* _WHAT YOU WILL DO_
Reproduce the lines of the material with "match" changed to "game" and everything else left unchanged, omitting the pictures from your answer.

* _A data block_
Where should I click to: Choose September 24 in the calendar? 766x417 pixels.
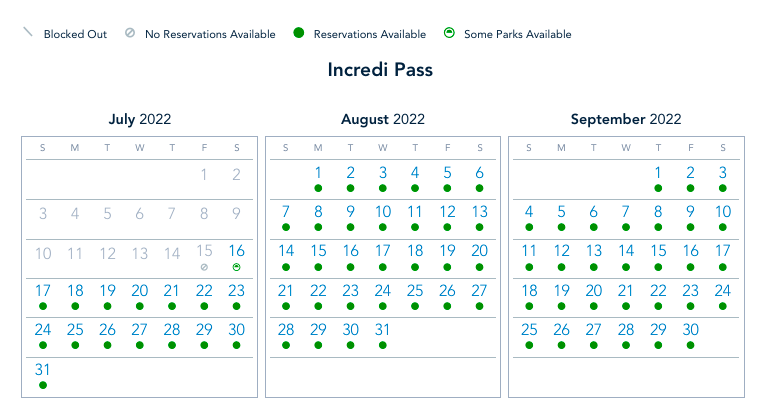coord(722,291)
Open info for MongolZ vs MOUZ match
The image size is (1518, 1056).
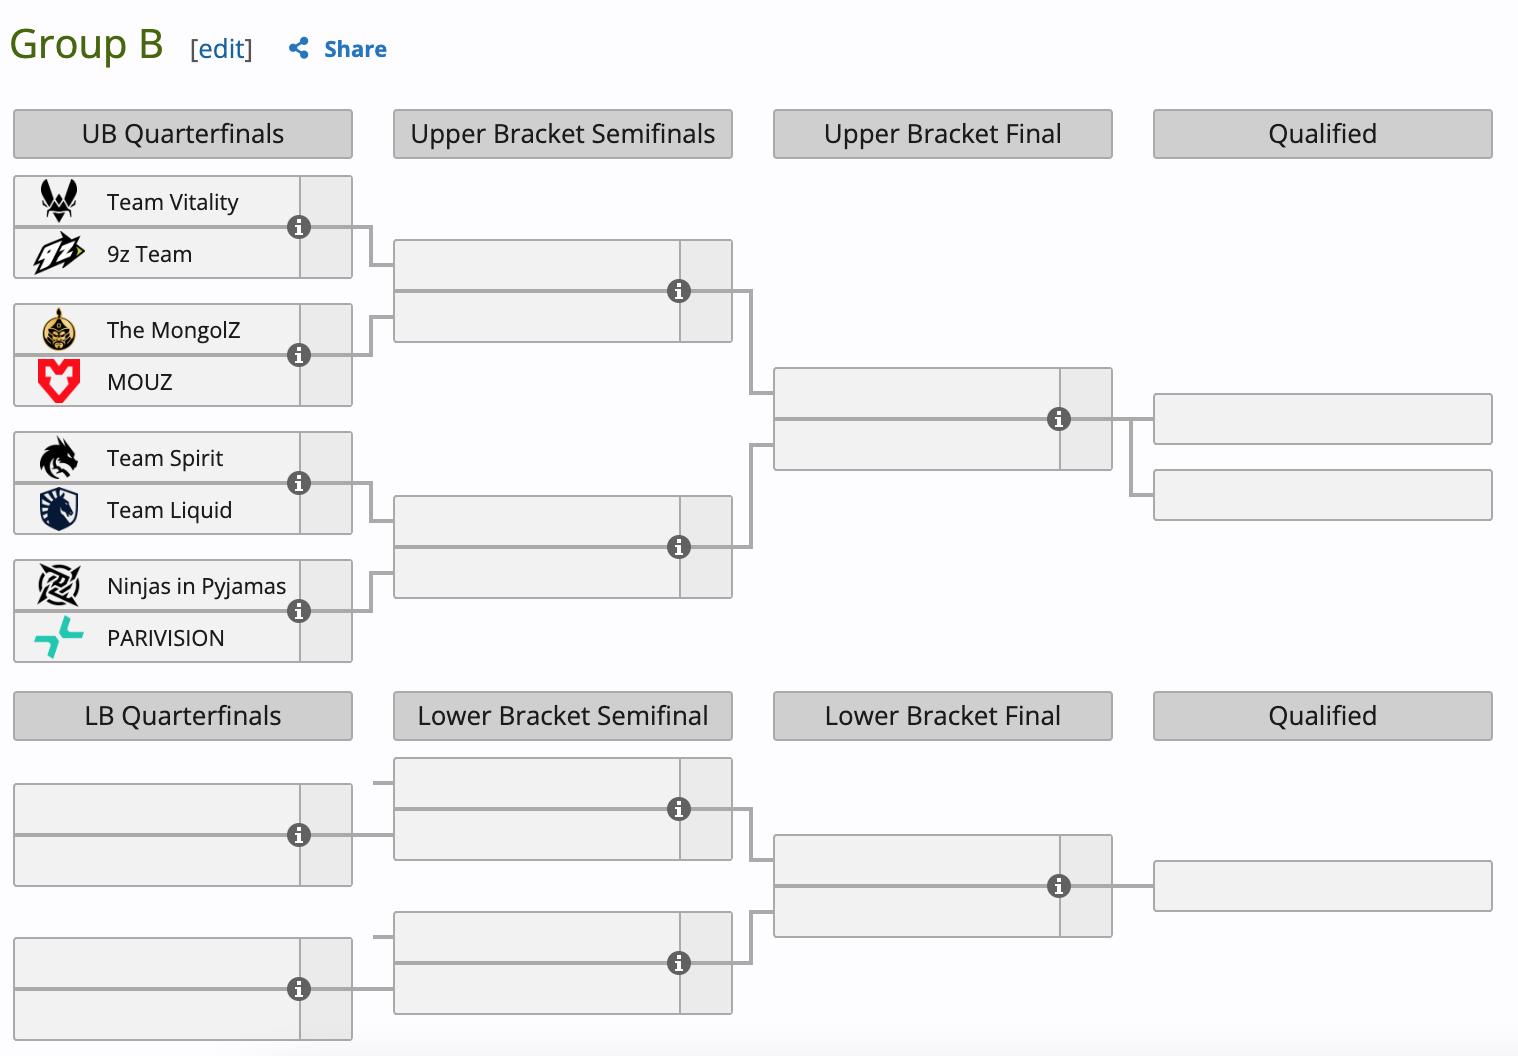click(299, 355)
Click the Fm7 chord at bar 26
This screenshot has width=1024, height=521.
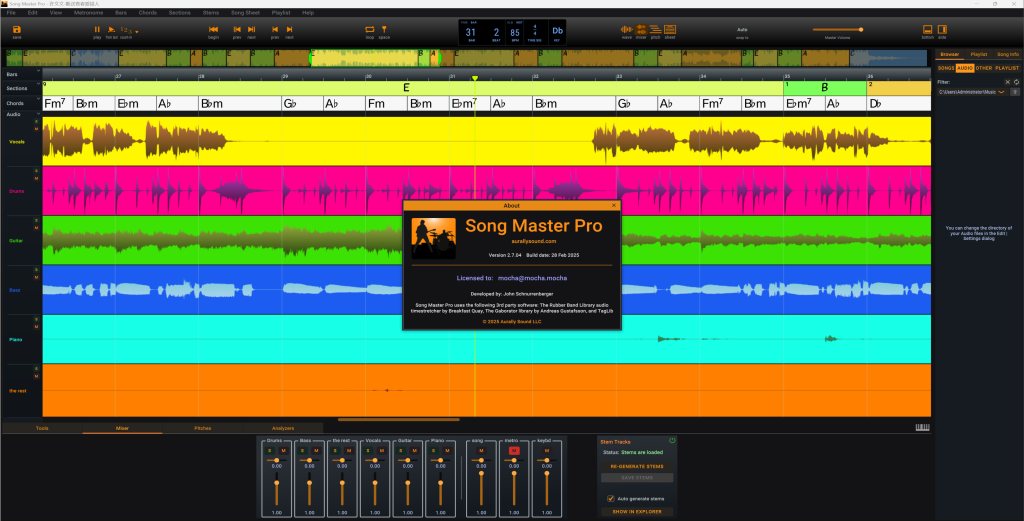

* _THE OUTPUT_
Where should I click to: Choose September 24 in the calendar? 766x417 pixels.
coord(722,291)
Open info for MongolZ vs MOUZ game
The image size is (1518, 1056).
click(299, 355)
Click the Fm7 chord at bar 26
This screenshot has width=1024, height=521.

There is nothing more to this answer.